To help hedge against this problem, git provides developers a way to sign their actual pushes, as a means to attest “yes, I actually did intend to push these commits into this ref in this repository on this server, and here's my PGP signature to prove it.” When a push is signed, git will both check the signature it received against a trusted keyring and generate a “push certificate” that can be logged in something like a transparency log:

https://git.kernel.org/pub/scm/infra/transparency-logs/gitolite/git/1.git/plain/m?id=c06eebe4875d6103d580efcf8cd78cc9cc4b5192

Now, before you rush to enable signed pushes, please keep in mind that this functionality needs to first be enabled on the server side, and the vast majority of public git hosting forges do NOT have this turned on. Thankfully, git provides an if-asked setting, which will first check if the remote server supports signed pushes, and only generate the push certificate if the remote server accepts them. To enable this feature for yourself, simply add the following to your ~/.gitconfig:

[push]
    gpgSign = if-asked

Enabling on the server side

If you are running your own git server, then it is easy to enable this on the server side. Add the following either to each repository config file, or to /etc/gitconfig to enable it globally:

[receive]
    advertisePushOptions = true
    certNonceSeed = "<uniquerandomstring>"

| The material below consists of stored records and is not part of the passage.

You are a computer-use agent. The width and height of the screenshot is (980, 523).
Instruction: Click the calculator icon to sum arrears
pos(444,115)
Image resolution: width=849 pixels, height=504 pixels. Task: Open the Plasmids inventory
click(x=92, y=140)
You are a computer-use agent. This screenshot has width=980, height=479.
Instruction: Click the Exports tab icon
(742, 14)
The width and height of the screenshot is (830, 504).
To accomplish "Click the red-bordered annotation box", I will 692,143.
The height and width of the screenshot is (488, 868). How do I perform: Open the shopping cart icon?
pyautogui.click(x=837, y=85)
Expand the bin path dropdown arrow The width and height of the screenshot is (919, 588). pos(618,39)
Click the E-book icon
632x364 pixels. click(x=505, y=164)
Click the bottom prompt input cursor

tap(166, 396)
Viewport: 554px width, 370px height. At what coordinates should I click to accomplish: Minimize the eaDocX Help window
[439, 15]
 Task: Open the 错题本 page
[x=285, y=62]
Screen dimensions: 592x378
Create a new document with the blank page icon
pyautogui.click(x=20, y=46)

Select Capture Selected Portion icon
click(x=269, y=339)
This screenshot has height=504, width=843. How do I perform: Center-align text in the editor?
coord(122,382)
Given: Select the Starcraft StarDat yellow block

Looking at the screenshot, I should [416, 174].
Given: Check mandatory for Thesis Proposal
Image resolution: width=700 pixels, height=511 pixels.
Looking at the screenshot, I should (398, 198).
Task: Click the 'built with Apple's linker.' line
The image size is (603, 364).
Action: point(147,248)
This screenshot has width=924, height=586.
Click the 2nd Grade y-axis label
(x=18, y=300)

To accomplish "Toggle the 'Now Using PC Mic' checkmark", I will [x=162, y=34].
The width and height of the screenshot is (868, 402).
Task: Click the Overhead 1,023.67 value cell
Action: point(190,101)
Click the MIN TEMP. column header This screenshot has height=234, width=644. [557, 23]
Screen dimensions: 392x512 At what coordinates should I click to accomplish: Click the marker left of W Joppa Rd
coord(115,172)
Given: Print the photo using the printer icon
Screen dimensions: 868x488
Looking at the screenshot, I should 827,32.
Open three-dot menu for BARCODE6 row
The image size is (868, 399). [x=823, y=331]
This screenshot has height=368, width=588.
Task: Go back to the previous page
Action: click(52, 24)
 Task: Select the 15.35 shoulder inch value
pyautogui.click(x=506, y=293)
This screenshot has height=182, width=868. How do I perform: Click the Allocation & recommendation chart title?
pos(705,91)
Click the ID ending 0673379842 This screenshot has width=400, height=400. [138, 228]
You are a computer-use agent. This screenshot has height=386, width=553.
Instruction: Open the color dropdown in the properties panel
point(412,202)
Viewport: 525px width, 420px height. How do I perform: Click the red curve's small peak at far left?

You should set the certNonceSeed setting to some randomly generated long string that should be kept secret. It is combined with the timestamp to generate a one-time value (“nonce”) that the git client is required to sign and provides both a mechanism to prevent replay attacks and to offer proof that the certificate was generated for that specific server (though for others to verify this, they would need to know the value of the nonce seed).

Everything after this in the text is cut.